BEGIN
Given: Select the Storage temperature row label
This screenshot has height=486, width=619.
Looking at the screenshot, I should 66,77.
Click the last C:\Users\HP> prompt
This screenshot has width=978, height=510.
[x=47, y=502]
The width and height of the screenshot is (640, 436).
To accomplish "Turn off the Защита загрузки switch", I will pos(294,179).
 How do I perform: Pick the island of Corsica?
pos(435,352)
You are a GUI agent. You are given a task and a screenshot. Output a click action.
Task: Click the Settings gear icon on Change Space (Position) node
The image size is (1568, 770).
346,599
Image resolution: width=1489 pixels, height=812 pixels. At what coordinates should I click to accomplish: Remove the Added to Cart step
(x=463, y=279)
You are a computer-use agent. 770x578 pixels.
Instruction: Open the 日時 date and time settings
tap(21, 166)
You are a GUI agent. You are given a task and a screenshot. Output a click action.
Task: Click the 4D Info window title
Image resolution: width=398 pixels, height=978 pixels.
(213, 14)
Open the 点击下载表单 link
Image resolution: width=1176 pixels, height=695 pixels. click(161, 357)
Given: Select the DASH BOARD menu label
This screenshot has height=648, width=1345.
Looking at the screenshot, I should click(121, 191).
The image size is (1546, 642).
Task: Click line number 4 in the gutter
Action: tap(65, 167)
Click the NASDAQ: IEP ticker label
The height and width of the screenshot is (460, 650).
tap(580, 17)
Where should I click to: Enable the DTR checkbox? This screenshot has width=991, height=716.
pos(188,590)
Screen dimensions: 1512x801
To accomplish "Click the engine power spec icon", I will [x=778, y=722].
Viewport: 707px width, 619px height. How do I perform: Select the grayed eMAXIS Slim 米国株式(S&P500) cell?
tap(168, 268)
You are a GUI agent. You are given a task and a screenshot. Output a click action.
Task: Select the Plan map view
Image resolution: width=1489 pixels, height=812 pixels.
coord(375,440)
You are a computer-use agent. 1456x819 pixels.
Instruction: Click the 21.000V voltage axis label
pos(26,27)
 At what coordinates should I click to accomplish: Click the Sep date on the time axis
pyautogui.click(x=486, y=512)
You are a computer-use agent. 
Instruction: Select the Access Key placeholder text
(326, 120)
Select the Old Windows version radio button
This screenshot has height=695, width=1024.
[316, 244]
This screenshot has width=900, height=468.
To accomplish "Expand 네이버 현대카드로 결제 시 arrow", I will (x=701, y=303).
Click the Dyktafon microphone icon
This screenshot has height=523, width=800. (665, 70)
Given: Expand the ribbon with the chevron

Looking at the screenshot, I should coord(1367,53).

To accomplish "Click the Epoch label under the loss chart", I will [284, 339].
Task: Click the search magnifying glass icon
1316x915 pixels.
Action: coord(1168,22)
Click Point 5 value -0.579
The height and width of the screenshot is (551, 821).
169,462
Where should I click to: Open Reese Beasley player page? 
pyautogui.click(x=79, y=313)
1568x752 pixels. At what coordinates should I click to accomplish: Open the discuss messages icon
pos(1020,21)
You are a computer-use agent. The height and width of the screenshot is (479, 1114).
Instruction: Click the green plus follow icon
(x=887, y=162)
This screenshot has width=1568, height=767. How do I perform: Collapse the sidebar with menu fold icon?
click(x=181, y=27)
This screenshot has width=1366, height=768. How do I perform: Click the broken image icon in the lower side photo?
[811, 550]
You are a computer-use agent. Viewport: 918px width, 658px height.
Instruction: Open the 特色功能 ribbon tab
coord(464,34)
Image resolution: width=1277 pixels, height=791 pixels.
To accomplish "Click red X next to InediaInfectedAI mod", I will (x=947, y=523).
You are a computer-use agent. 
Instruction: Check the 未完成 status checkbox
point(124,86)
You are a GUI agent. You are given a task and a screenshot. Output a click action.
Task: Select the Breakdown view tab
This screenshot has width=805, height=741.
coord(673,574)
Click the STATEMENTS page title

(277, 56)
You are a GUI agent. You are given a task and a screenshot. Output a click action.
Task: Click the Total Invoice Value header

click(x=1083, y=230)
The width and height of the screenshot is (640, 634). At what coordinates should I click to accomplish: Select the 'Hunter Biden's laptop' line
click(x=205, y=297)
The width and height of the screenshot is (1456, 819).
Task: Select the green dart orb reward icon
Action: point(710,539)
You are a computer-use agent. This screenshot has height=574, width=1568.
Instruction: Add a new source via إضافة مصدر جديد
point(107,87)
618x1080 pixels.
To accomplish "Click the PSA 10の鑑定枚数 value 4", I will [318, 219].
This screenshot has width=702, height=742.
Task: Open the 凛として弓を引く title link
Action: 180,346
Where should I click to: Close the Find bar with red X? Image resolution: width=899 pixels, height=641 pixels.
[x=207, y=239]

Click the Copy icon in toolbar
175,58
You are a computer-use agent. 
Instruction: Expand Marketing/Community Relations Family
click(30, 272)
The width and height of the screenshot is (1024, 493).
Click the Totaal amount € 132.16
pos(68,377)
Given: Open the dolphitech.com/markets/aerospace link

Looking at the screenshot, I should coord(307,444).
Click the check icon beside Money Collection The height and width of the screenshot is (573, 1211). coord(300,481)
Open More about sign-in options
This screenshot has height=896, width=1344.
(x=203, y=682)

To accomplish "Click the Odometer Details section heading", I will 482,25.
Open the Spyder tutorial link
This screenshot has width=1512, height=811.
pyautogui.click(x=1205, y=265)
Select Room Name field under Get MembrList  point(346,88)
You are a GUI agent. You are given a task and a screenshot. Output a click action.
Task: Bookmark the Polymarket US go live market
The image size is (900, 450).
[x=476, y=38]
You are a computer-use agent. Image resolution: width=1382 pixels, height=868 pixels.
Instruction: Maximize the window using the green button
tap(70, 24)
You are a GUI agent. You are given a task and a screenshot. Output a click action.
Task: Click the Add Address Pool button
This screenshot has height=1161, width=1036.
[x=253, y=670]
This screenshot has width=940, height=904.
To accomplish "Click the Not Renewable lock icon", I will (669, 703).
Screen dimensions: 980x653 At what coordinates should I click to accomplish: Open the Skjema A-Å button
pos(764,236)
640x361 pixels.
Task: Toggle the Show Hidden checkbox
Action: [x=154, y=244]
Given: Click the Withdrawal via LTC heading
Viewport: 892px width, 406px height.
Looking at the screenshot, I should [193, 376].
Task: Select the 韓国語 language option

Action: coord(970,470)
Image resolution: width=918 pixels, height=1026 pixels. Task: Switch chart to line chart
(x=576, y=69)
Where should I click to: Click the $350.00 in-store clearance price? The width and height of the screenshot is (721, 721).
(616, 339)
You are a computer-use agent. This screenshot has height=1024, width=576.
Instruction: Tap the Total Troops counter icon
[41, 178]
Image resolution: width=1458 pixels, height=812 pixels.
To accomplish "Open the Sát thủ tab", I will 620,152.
END
**Job**
Quote all of the lines above word for word.

**Final answer**
Given: Select the Storage temperature row label
This screenshot has height=486, width=619.
Looking at the screenshot, I should 66,77.
Click the last C:\Users\HP> prompt
This screenshot has width=978, height=510.
[x=47, y=502]
The width and height of the screenshot is (640, 436).
To accomplish "Turn off the Защита загрузки switch", I will pos(294,179).
 How do I perform: Pick the island of Corsica?
pos(435,352)
You are a GUI agent. You are given a task and a screenshot. Output a click action.
Task: Click the Settings gear icon on Change Space (Position) node
The image size is (1568, 770).
346,599
Image resolution: width=1489 pixels, height=812 pixels. At what coordinates should I click to accomplish: Remove the Added to Cart step
(x=463, y=279)
You are a computer-use agent. 770x578 pixels.
Instruction: Open the 日時 date and time settings
tap(21, 166)
You are a GUI agent. You are given a task and a screenshot. Output a click action.
Task: Click the 4D Info window title
Image resolution: width=398 pixels, height=978 pixels.
(213, 14)
Open the 点击下载表单 link
Image resolution: width=1176 pixels, height=695 pixels. click(161, 357)
Given: Select the DASH BOARD menu label
This screenshot has height=648, width=1345.
Looking at the screenshot, I should click(121, 191).
The image size is (1546, 642).
Task: Click line number 4 in the gutter
Action: tap(65, 167)
Click the NASDAQ: IEP ticker label
The height and width of the screenshot is (460, 650).
tap(580, 17)
Where should I click to: Enable the DTR checkbox? This screenshot has width=991, height=716.
pos(188,590)
Screen dimensions: 1512x801
To accomplish "Click the engine power spec icon", I will [x=778, y=722].
Viewport: 707px width, 619px height. How do I perform: Select the grayed eMAXIS Slim 米国株式(S&P500) cell?
tap(168, 268)
You are a GUI agent. You are given a task and a screenshot. Output a click action.
Task: Select the Plan map view
Image resolution: width=1489 pixels, height=812 pixels.
coord(375,440)
You are a computer-use agent. 1456x819 pixels.
Instruction: Click the 21.000V voltage axis label
pos(26,27)
 At what coordinates should I click to accomplish: Click the Sep date on the time axis
pyautogui.click(x=486, y=512)
You are a computer-use agent. 
Instruction: Select the Access Key placeholder text
(326, 120)
Select the Old Windows version radio button
This screenshot has height=695, width=1024.
[316, 244]
This screenshot has width=900, height=468.
To accomplish "Expand 네이버 현대카드로 결제 시 arrow", I will (x=701, y=303).
Click the Dyktafon microphone icon
This screenshot has height=523, width=800. (665, 70)
Given: Expand the ribbon with the chevron

Looking at the screenshot, I should coord(1367,53).

To accomplish "Click the Epoch label under the loss chart", I will [284, 339].
Task: Click the search magnifying glass icon
1316x915 pixels.
Action: coord(1168,22)
Click Point 5 value -0.579
The height and width of the screenshot is (551, 821).
169,462
Where should I click to: Open Reese Beasley player page? 
pyautogui.click(x=79, y=313)
1568x752 pixels. At what coordinates should I click to accomplish: Open the discuss messages icon
pos(1020,21)
You are a computer-use agent. The height and width of the screenshot is (479, 1114).
Instruction: Click the green plus follow icon
(x=887, y=162)
This screenshot has width=1568, height=767. How do I perform: Collapse the sidebar with menu fold icon?
click(x=181, y=27)
This screenshot has width=1366, height=768. How do I perform: Click the broken image icon in the lower side photo?
[811, 550]
You are a computer-use agent. Viewport: 918px width, 658px height.
Instruction: Open the 特色功能 ribbon tab
coord(464,34)
Image resolution: width=1277 pixels, height=791 pixels.
To accomplish "Click red X next to InediaInfectedAI mod", I will (x=947, y=523).
You are a computer-use agent. 
Instruction: Check the 未完成 status checkbox
point(124,86)
You are a GUI agent. You are given a task and a screenshot. Output a click action.
Task: Select the Breakdown view tab
This screenshot has width=805, height=741.
coord(673,574)
Click the STATEMENTS page title

(277, 56)
You are a GUI agent. You are given a task and a screenshot. Output a click action.
Task: Click the Total Invoice Value header

click(x=1083, y=230)
The width and height of the screenshot is (640, 634). At what coordinates should I click to accomplish: Select the 'Hunter Biden's laptop' line
click(x=205, y=297)
The width and height of the screenshot is (1456, 819).
Task: Select the green dart orb reward icon
Action: point(710,539)
You are a computer-use agent. This screenshot has height=574, width=1568.
Instruction: Add a new source via إضافة مصدر جديد
point(107,87)
618x1080 pixels.
To accomplish "Click the PSA 10の鑑定枚数 value 4", I will [318, 219].
This screenshot has width=702, height=742.
Task: Open the 凛として弓を引く title link
Action: 180,346
Where should I click to: Close the Find bar with red X? Image resolution: width=899 pixels, height=641 pixels.
[x=207, y=239]

Click the Copy icon in toolbar
175,58
You are a computer-use agent. 
Instruction: Expand Marketing/Community Relations Family
click(30, 272)
The width and height of the screenshot is (1024, 493).
Click the Totaal amount € 132.16
pos(68,377)
Given: Open the dolphitech.com/markets/aerospace link

Looking at the screenshot, I should coord(307,444).
Click the check icon beside Money Collection The height and width of the screenshot is (573, 1211). coord(300,481)
Open More about sign-in options
This screenshot has height=896, width=1344.
(x=203, y=682)

To accomplish "Click the Odometer Details section heading", I will 482,25.
Open the Spyder tutorial link
This screenshot has width=1512, height=811.
pyautogui.click(x=1205, y=265)
Select Room Name field under Get MembrList  point(346,88)
You are a GUI agent. You are given a task and a screenshot. Output a click action.
Task: Bookmark the Polymarket US go live market
The image size is (900, 450).
[x=476, y=38]
You are a computer-use agent. Image resolution: width=1382 pixels, height=868 pixels.
Instruction: Maximize the window using the green button
tap(70, 24)
You are a GUI agent. You are given a task and a screenshot. Output a click action.
Task: Click the Add Address Pool button
This screenshot has height=1161, width=1036.
[x=253, y=670]
This screenshot has width=940, height=904.
To accomplish "Click the Not Renewable lock icon", I will (669, 703).
Screen dimensions: 980x653 At what coordinates should I click to accomplish: Open the Skjema A-Å button
pos(764,236)
640x361 pixels.
Task: Toggle the Show Hidden checkbox
Action: [x=154, y=244]
Given: Click the Withdrawal via LTC heading
Viewport: 892px width, 406px height.
Looking at the screenshot, I should [193, 376].
Task: Select the 韓国語 language option

Action: coord(970,470)
Image resolution: width=918 pixels, height=1026 pixels. Task: Switch chart to line chart
(x=576, y=69)
Where should I click to: Click the $350.00 in-store clearance price? The width and height of the screenshot is (721, 721).
(616, 339)
You are a computer-use agent. This screenshot has height=1024, width=576.
Instruction: Tap the Total Troops counter icon
[41, 178]
Image resolution: width=1458 pixels, height=812 pixels.
To accomplish "Open the Sát thủ tab", I will 620,152.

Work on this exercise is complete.